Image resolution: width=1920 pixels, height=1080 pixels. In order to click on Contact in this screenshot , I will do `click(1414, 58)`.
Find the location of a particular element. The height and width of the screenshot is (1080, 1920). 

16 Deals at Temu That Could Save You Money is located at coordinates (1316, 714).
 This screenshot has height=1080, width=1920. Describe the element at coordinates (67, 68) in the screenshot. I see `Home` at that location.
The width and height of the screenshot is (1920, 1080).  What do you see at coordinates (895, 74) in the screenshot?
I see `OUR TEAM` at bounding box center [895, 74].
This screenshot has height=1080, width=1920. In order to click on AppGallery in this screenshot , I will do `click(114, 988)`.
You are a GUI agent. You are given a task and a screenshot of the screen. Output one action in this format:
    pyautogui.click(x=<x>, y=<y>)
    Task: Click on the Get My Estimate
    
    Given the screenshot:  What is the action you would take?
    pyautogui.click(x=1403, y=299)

> To do
Output every line of the entries above as a numbered list, leaving out the blank lines.

> Result of the exercise
1. Image resolution: width=1920 pixels, height=1080 pixels. In order to click on Contact in this screenshot , I will do `click(1414, 58)`.
2. Find the location of a particular element. The height and width of the screenshot is (1080, 1920). 
3. 16 Deals at Temu That Could Save You Money is located at coordinates (1316, 714).
4.  This screenshot has height=1080, width=1920. Describe the element at coordinates (67, 68) in the screenshot. I see `Home` at that location.
5. The width and height of the screenshot is (1920, 1080).  What do you see at coordinates (895, 74) in the screenshot?
6. I see `OUR TEAM` at bounding box center [895, 74].
7. This screenshot has height=1080, width=1920. In order to click on AppGallery in this screenshot , I will do `click(114, 988)`.
8. You are a GUI agent. You are given a task and a screenshot of the screen. Output one action in this format:
9.     pyautogui.click(x=<x>, y=<y>)
10.     Task: Click on the Get My Estimate
11.     Given the screenshot:  What is the action you would take?
12.     pyautogui.click(x=1403, y=299)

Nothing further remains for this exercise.